___ Texte du document ___

Avec donc la volonté de célébrer un événement historique réel pour en donner une vision épique et de nature à unifier les consciences, Eisenstein conçoit son film comme une tragédie antique classique avec cinq actes présentés par des intertitres très étudiés (tant sur le plan littéraire et didactique que formel) : Des vers et des hommesDrame dans la baie de TendraUn mort réclame justiceL'escalier d'Odessa et Rencontre avec l'escadrille. C'est bien le seul aspect qui emprunte à une forme de "classicisme" tant Le Cuirassé Potemkine ne ressemble globalement en rien à ce qui lui a précédé dans la jeune histoire du cinéma. Les leçons de l'Américain David Wark Griffith, qui a posé les bases de la grammaire cinématographique, et à qui Eisenstein a affirmé devoir énormément, sont apprises et dépassées. La fluidité narrative et la linéarité dans la suite des échelles de plan pour créer une dramaturgie, systématisées par Griffith, vont être court-circuitées par une approche inédite et fulgurante du découpage.
 
Sergei M. Eisenstein fut aussi bien théoricien que cinéaste. Par ses écrits, il a conceptualisé la pratique du montage comme élément déterminant du langage filmique (même si d'autres outils formels caractérisent son art de la mise en scène, comme les cadrages en lignes de fuite et en opposition, ou bien la gestion des mouvements de caméra, assez inédite à son époque). Théoricien et soviétique, cela va de soi, puisque nous sommes dans les premières années de la construction de l'URSS - construction politique, économique, sociale et idéologique - et que Sergei Eisenstein est donc le grand cinéaste officiel du régime communiste, malgré les pressions politiques nombreuses qu'il dut régulièrement subir. Plus précisément, et de manière fondamentale, il est essentiel de garder à l'esprit que l'art cinématographique et l'idéologie ne peuvent être dissociés, ne serait-ce même au niveau de l'analyse a posteriori, puisqu'ils fonctionnent de concert et sont ontologiquement liés.  « La morale est affaire de travelling » comme l'affirmait ironiquement Jean-Luc Godard, ainsi toute forme de considération esthétique ou émotionnelle - dans Le Cuirassé Potemkine en particulier - a pour pendant direct une vision politique déterminée. La théorie même du montage chez Eisenstein, si elle est évidemment inspirée de l'effet Koulechov (1), est surtout étroitement liée à la dialectique marxiste déterminée par la théorie du conflit, comprise en terme d'opposition systématique (avec la "lutte des classes" au premier chef) appelée à faire naître une nouvelle société peuplée d'hommes nouveaux, une correspondance qui a été maintes fois étudiée. Cette pensée dialectique constitue un moyen d'envisager les relations humaines dans l'histoire comme un conflit permanent entre plusieurs forces contraires qui in fine aboutit à la naissance d'une nouvelle force qui dépasse largement ces dernières, et à l'établissement d'un nouvel ordre plus évolué socialement né de ce choc frontal fécond.

___

Consigne écrite 1 - Relevez tous les noms de personnes qui figurent dans le texte sur Le Cuirassé Potemkine, y compris celui qui sert à désigner un effet.
Consigne écrite 2 - Prolongez le texte sur Le Cuirassé Potemkine après sa dernière phrase.

___ Données fournies ___

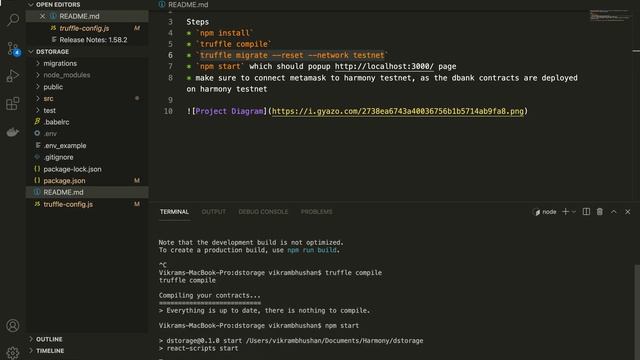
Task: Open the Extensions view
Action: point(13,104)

___
___ Données fournies ___

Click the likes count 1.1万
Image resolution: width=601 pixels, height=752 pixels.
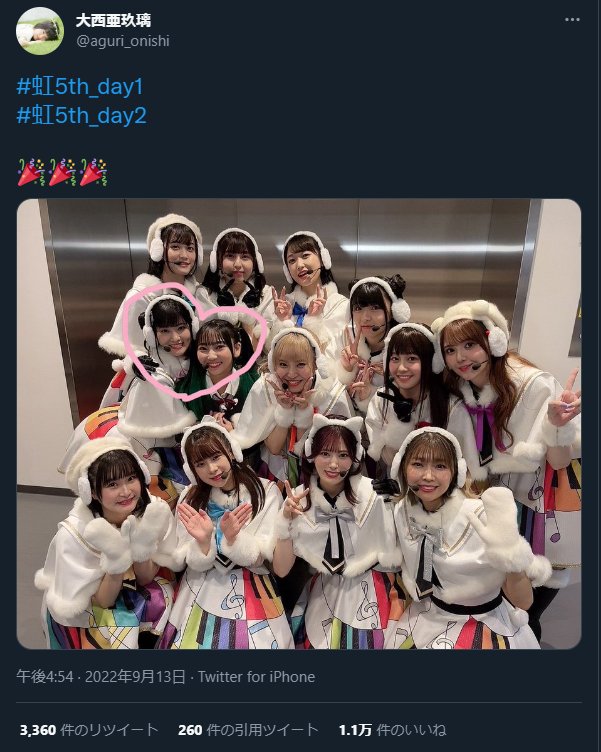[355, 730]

___

Réponse 1 -
- Sergei M. Eisenstein
- David Wark Griffith
- Jean-Luc Godard
- Koulechov

Réponse 2 -
L'art du montage chez Eisenstein consiste ainsi à produire des chocs visuels, des heurts entre les images (par la différence entre les tailles du cadre, la dynamique à l'intérieur de celui-ci, les mouvements de la caméra et des personnages, les lignes géométriques du plan, les effets lumineux et bien sûr un montage très rapide et avec des répétitions entrecroisées) afin de créer des chocs sensitifs et émotionnels vecteurs d'un sentiment d'indignation puis de communion. Le chapitre consacré à l'escalier d'Odessa en est l'application la plus évidente et la plus impressionnante. Mais auparavant, dans les deux parties dédiées à la mutinerie, Eisenstein a mis en pratique sa gestion du mouvement permanent dans l'espace - en particulier en usant des déplacements des personnages dans le cadre et le long de lignes de fuite obliques ou dans la profondeur - pour faire monter une tension graduelle appelée à exploser. L'agitation constante à l'intérieur du cadre, rien que par les tâches communes et répétitives accomplies par les marins, créait déjà un sentiment de bouillonnement et d'urgence. Comme un symbole du pouvoir tsariste moribond, en décomposition, c'est la viande pourrie infestée de vers blancs qui sera le déclencheur de la révolte.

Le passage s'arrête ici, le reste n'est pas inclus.